CHICAGO (CBS) -- A Chicago group that formed last October to show support for police officers amid the Laquan McDonald protests said it’s a “slap in the face” that they’ve been denied entry into the downtown St. Patrick’s Day Parade. Chicago Plumbers Union Local 130, which sponsors the St. Patrick’s Day Parade, rejected Chicago Code Blue’s application to join the lineup on March 12.
“We took it as a slap in the face. We feel that we’re doing something positive. We feel that this city needs to have its citizens show support for our officers. This is for the officers.

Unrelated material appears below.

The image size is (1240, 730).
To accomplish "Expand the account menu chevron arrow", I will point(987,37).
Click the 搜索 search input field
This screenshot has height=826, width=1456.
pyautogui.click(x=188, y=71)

This wasn’t for the actual Chicago Police Department, this wasn’t for the FOP [Fraternal Order of Police], this wasn’t for the mayor, this was strictly for the officers,” Code Blue organizer Gary Snow said.
Parade organizers said they enthusiastically support the police, but because Code Blue is a new group, there wasn’t time to vet them before the parade.
Chicago Code Blue formed in October, in response to the growing number of protests against police, to show support for officers.
“It just started to snowball, and more and more people wanted to get involved. There’s a lot of people in the city of Chicago that want to show support. I feel that a lot of them are intimidated,” he said.
Snow said he believes police officer morale is at an all-time low in Chicago, and that’s the point of trying to get Code Blue into the St. Patrick’s Day Parade.
“I feel that it has to do with the public sentiment towards our officers. That has to change. That’s up to the citizens. We have to step up to the plate. We have to show our officers that we stand with them,” he said.
According to Snow, Toys For Tots, the Illinois Freedom Run, and police wives and family members were planning to march with Code Blue in the parade, but the group keeps getting rejected when it tries to organize public shows of support for police officers.
“I’m not angry, I’m more upset. Every time we try to throw an event, every time we try to throw a rally, we hear the same thing: ‘Hey, we really appreciate your efforts, but can you not do it?’ or ‘Can you reschedule it? or ‘Just not here,’” Snow said.
Snow said the rejection of the group’s parade application came after the Police Department asked Chicago Code Blue to call off a planned rally in support of officers in December.